L’image à l’ère du deepfake

Par Djamel Benali

L’image n’est plus ce témoignage visuel incontestable, ni cette preuve qui suffisait à trancher les faits et à figer la réalité. À l’ère du deepfake, elle a perdu son innocence. Elle est passée du statut de miroir du réel à celui d’hypothèse permanente de manipulation, d’outil de vérification à espace de doute. La question n’est plus « que voyons-nous ? », mais bien « ce que nous voyons a-t-il réellement existé ou a-t-il été fabriqué pour paraître crédible ? ».

Les technologies du deepfake ont ébranlé l’un des dogmes les plus ancrés de la culture médiatique : l’image ne ment pas. L’intelligence artificielle ne se contente plus de retoucher ou d’améliorer le visuel, elle est désormais capable de recréer le réel lui-même, en produisant des images et des vidéos cohérentes, plausibles et parfaitement alignées avec les attentes psychologiques du spectateur. Le danger est là : le mensonge visuel devient plus convaincant que la vérité, plus fluide, plus viral, et donc plus efficace.

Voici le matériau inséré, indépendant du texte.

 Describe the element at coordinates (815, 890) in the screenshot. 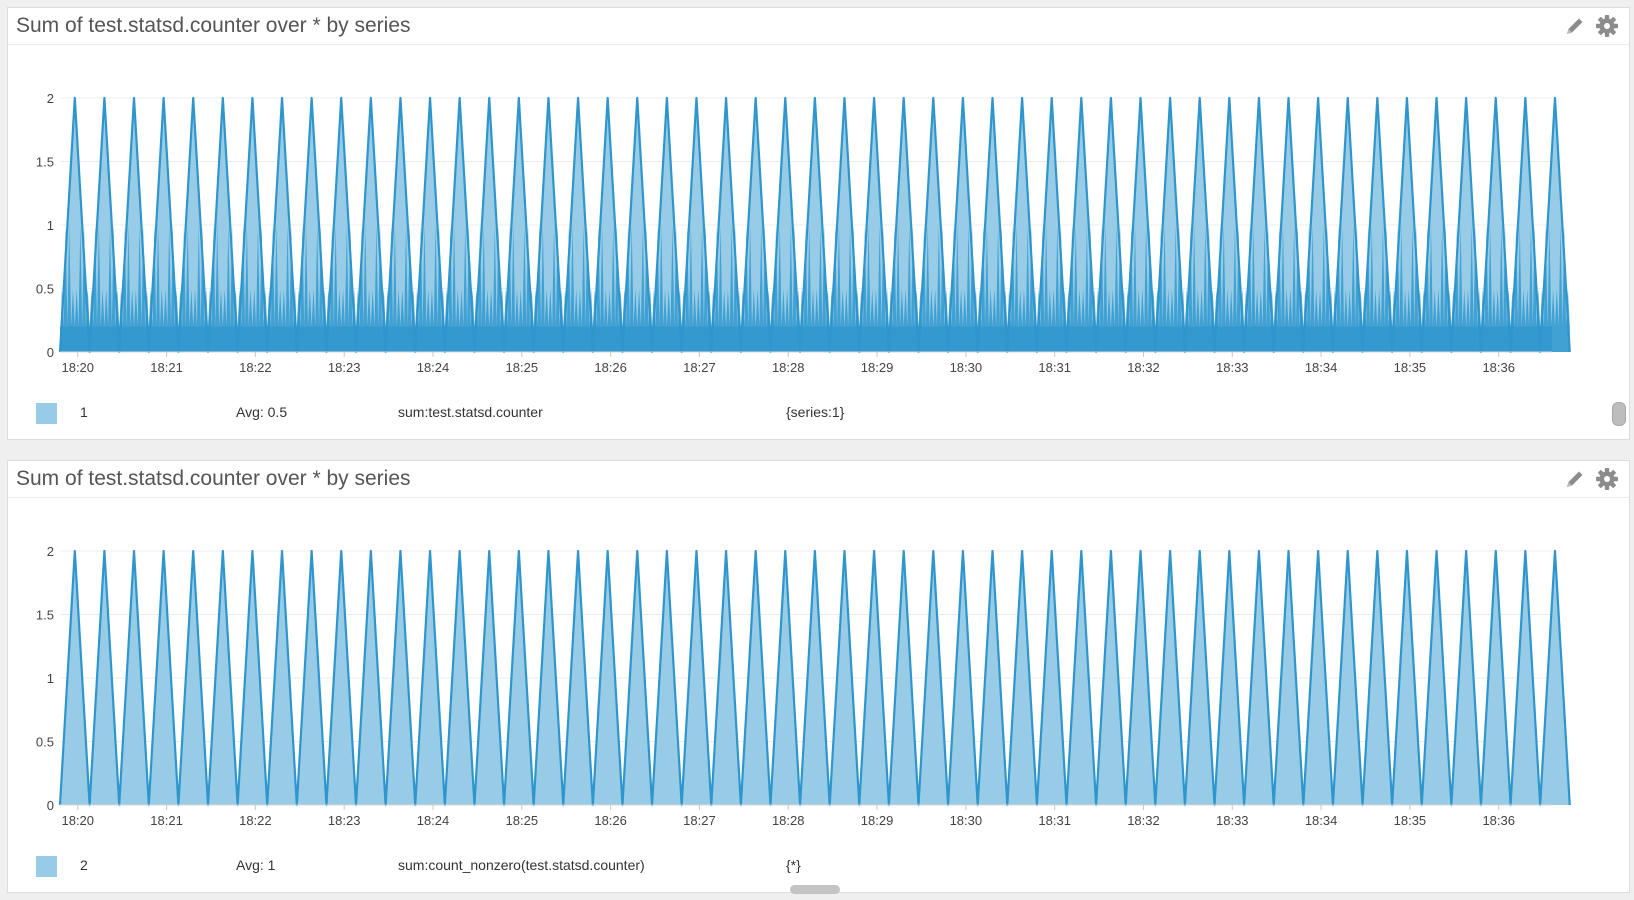

I see `horizontal-scrollbar-thumb` at that location.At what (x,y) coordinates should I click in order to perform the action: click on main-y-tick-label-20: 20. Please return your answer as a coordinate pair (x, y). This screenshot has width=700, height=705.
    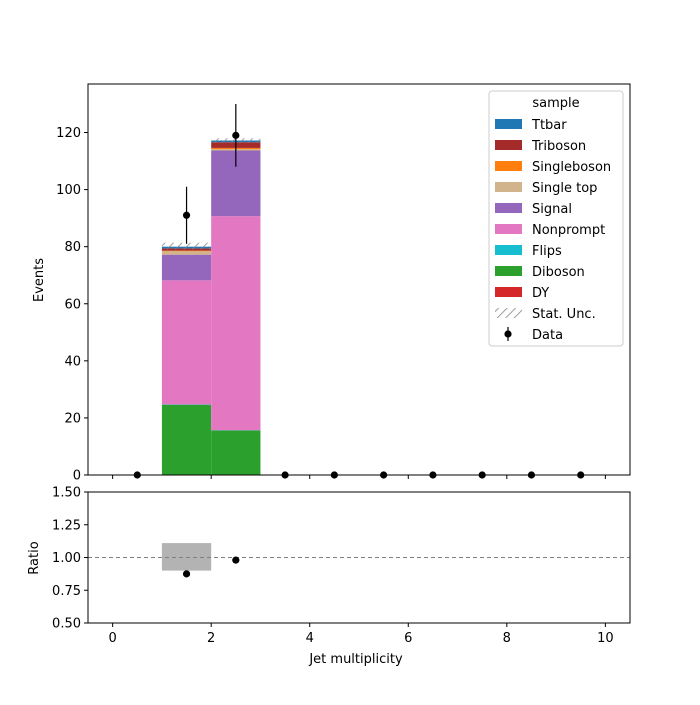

Dans le champ politique, le deepfake s’est imposé comme une arme douce dans les stratégies d’influence et de déstabilisation. Une seule séquence falsifiée, diffusée au bon moment, peut détruire une réputation, provoquer une crise ou orienter l’opinion publique. Plus grave encore, la généralisation de ces technologies a installé un climat de soupçon permanent : même les images authentiques peuvent désormais être niées, sous prétexte qu’elles pourraient être truquées. Cette défense par le doute fragilise profondément les notions de responsabilité et de preuve.

Le journalisme, longtemps garant de la vérité visuelle, se retrouve face à une crise à la fois éthique et cognitive. La course à l’instantanéité, la pression des réseaux sociaux et la concurrence numérique réduisent les marges de vérification. Or, à l’ère du deepfake, l’erreur n’est plus une simple faute professionnelle : elle devient un acte de désinformation qui mine la confiance du public. Et sans confiance, le journalisme perd sa raison d’être.

Le citoyen est le maillon le plus vulnérable de cette chaîne. Son regard est sollicité en permanence, submergé par un flux d’images émotionnelles et rapides, tandis que son esprit peine à maintenir une distance critique. Le deepfake cesse alors d’être une prouesse technologique pour devenir une crise du discernement. Il interroge la culture médiatique, l’éducation à l’image et la capacité des sociétés à former des citoyens lucides plutôt que de simples consommateurs fascinés.

Cela ne signifie pas la fin de la vérité visuelle, mais la fin de son immunité. L’image ne suffit plus à elle seule : elle exige un contexte, une source identifiable, une analyse critique et des mécanismes de vérification rigoureux. La vérité ne se regarde plus seulement, elle se comprend, se déconstruit et se confronte. La véritable fracture n’oppose plus le vrai au faux, mais la conscience critique à la crédulité, l’éthique médiatique à la soumission aveugle à la technologie.

À l’ère du deepfake, l’image n’a pas perdu sa puissance, mais elle a perdu sa sacralité. Dans un monde où les visages artificiels se confondent avec les visages réels et où la simulation rivalise avec les faits, la défense de la vérité devient une responsabilité collective. Elle suppose un journalisme vigilant, un public exigeant et des cadres juridiques capables d’anticiper les dérives plutôt que de les subir. Désormais, la vérité ne s’impose plus par l’évidence visuelle : elle se conquiert par l’esprit critique.